Freitag, 17. Juli 2015

Altenau: Aufstand der Ministranten

Seien wir ehrlich: kennt jemand von uns die kleine bayerische Pfarrkuratie Altenau? Wir alle wohl nicht, und das wäre auch vermutlich so geblieben wenn, ja wenn nicht die dortigen "Meßbuben" sich jetzt auf gleich sogar einen Platz in der "Süddeutschen Zeitung" und diversen anderen Gazetten erobert hätten. Dazu brauchten die Herren Meßdiener nicht einmal viel anzustellen, wie man beim "Kreuzknappen" nachlesen kann. Sie haben ganz einfach im Sinne  des Zweiten Vatikanischen Konziles mündige Katholiken sein wollen und haben als solche dem Herrn Pfarrer gesagt, daß sie in ihren Reihen keine Ministrantinnen haben möchten und ihren Dienst zu quittieren sich gezwungen sähen, wenn er die eine bislang vorhandene Aspirantin in Dienst nehmen sollte.
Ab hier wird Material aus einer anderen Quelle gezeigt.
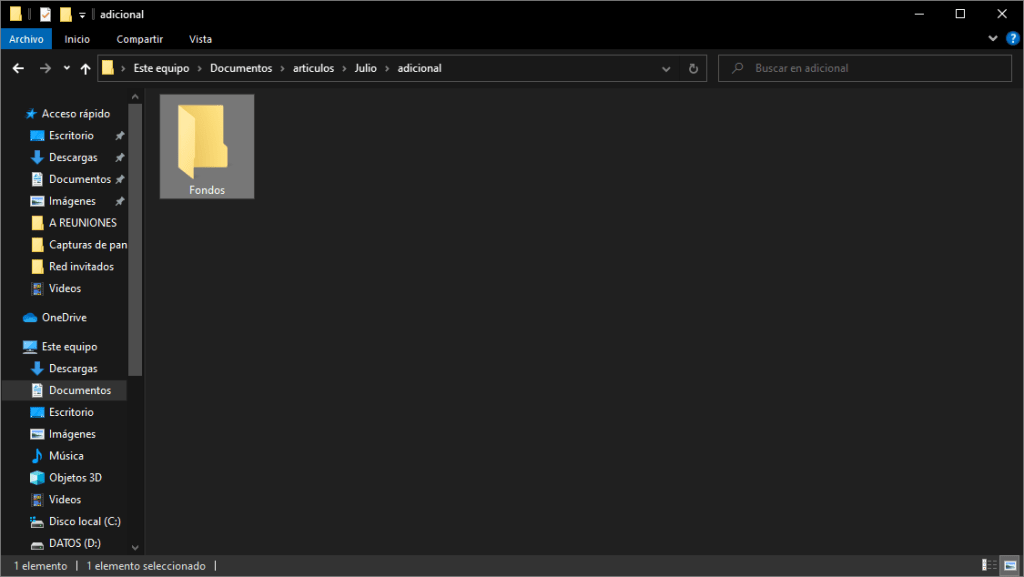Open the Help question mark icon
This screenshot has width=1024, height=577.
coord(1011,38)
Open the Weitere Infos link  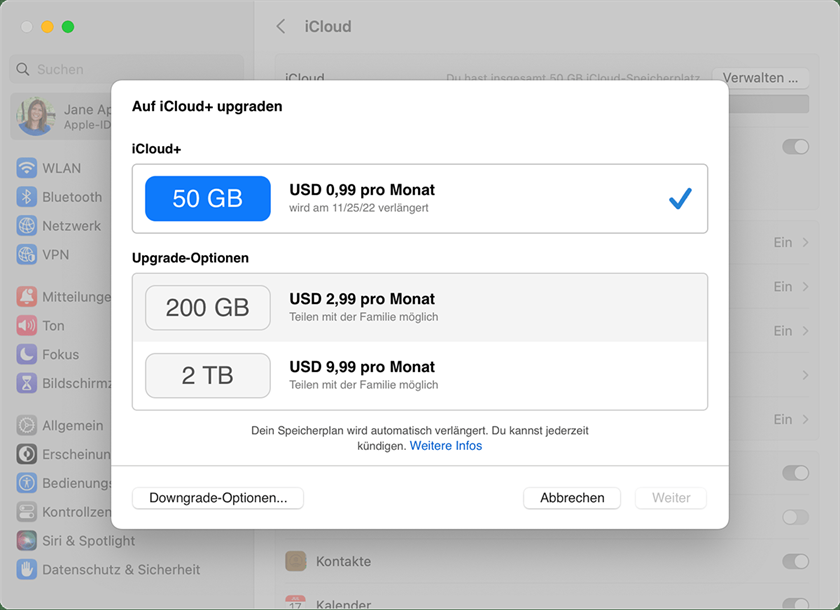pos(446,446)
Es bleibt festzustellen, daß, entgegen landläufiger Meinung, Mädchen zum Ministrantendienst neuerdings zugelassen werden können, aber nicht zugelassen werden müssen. Man sage mir jetzt nicht, daß wir ja froh sein müssen, die Mädel zu haben, da wir sonst keine Ministranten hätten. Ich durfte mehrfach beobachten, daß die Zahl der Ministranten erst von jenem Zeitpunkte an abnahm, als die Mädchen kamen. Ich würde mich als 14-jähriger Ministrant auch nicht von einer rumzickenden 17-jährigen Oberministrantin anmaulen lassen.
Das klingt herausfordernd und polarisierend, ich weiß. So soll es aber auch klingen, wir lieben auf dem Dorf eine klare Sprache. Und vor den Jungs aus Altenau ziehe ich hiermit ganz tief den Hut:
Das habt ihr gut gemacht, bleibt standhaft, Jungs!